### Task instructions:
Copy out each of the entries below word for word, leaving nothing out.

### Entries:

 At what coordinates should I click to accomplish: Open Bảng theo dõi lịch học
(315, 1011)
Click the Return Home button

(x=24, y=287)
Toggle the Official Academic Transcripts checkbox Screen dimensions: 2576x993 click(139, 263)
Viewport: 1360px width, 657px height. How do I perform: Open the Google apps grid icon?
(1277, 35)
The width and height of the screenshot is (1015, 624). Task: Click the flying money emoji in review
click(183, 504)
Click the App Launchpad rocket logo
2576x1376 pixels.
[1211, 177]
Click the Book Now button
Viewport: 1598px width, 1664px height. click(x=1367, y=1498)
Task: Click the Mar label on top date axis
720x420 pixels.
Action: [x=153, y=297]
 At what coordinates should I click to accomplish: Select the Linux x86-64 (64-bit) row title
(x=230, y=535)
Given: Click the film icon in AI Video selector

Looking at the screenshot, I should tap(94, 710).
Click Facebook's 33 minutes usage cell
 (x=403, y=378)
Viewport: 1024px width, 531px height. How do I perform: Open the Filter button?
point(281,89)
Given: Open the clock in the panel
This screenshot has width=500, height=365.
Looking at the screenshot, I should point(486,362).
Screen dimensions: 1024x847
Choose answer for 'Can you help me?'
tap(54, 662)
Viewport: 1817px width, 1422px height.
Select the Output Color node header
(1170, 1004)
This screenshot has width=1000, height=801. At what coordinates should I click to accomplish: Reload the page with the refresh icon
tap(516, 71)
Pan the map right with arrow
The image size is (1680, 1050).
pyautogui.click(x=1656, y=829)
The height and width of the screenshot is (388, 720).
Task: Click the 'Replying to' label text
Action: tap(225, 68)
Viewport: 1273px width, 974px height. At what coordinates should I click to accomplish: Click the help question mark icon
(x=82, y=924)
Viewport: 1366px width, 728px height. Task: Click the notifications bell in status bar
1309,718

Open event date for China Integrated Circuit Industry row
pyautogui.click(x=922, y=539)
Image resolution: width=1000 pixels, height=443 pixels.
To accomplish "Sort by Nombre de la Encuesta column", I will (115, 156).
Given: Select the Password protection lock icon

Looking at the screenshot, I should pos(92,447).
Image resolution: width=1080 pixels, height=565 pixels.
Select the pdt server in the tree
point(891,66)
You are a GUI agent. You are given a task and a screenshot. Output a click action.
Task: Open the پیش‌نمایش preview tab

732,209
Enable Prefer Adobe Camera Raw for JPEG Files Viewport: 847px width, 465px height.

### The response:
 At what coordinates should I click to accomplish: Open Bảng theo dõi lịch học
(315, 1011)
Click the Return Home button

(x=24, y=287)
Toggle the Official Academic Transcripts checkbox Screen dimensions: 2576x993 click(139, 263)
Viewport: 1360px width, 657px height. How do I perform: Open the Google apps grid icon?
(1277, 35)
The width and height of the screenshot is (1015, 624). Task: Click the flying money emoji in review
click(183, 504)
Click the App Launchpad rocket logo
2576x1376 pixels.
[1211, 177]
Click the Book Now button
Viewport: 1598px width, 1664px height. click(x=1367, y=1498)
Task: Click the Mar label on top date axis
720x420 pixels.
Action: [x=153, y=297]
 At what coordinates should I click to accomplish: Select the Linux x86-64 (64-bit) row title
(x=230, y=535)
Given: Click the film icon in AI Video selector

Looking at the screenshot, I should tap(94, 710).
Click Facebook's 33 minutes usage cell
 (x=403, y=378)
Viewport: 1024px width, 531px height. How do I perform: Open the Filter button?
point(281,89)
Given: Open the clock in the panel
This screenshot has width=500, height=365.
Looking at the screenshot, I should point(486,362).
Screen dimensions: 1024x847
Choose answer for 'Can you help me?'
tap(54, 662)
Viewport: 1817px width, 1422px height.
Select the Output Color node header
(1170, 1004)
This screenshot has width=1000, height=801. At what coordinates should I click to accomplish: Reload the page with the refresh icon
tap(516, 71)
Pan the map right with arrow
The image size is (1680, 1050).
pyautogui.click(x=1656, y=829)
The height and width of the screenshot is (388, 720).
Task: Click the 'Replying to' label text
Action: tap(225, 68)
Viewport: 1273px width, 974px height. At what coordinates should I click to accomplish: Click the help question mark icon
(x=82, y=924)
Viewport: 1366px width, 728px height. Task: Click the notifications bell in status bar
1309,718

Open event date for China Integrated Circuit Industry row
pyautogui.click(x=922, y=539)
Image resolution: width=1000 pixels, height=443 pixels.
To accomplish "Sort by Nombre de la Encuesta column", I will (115, 156).
Given: Select the Password protection lock icon

Looking at the screenshot, I should pos(92,447).
Image resolution: width=1080 pixels, height=565 pixels.
Select the pdt server in the tree
point(891,66)
You are a GUI agent. You are given a task and a screenshot. Output a click action.
Task: Open the پیش‌نمایش preview tab

732,209
Enable Prefer Adobe Camera Raw for JPEG Files Viewport: 847px width, 465px height.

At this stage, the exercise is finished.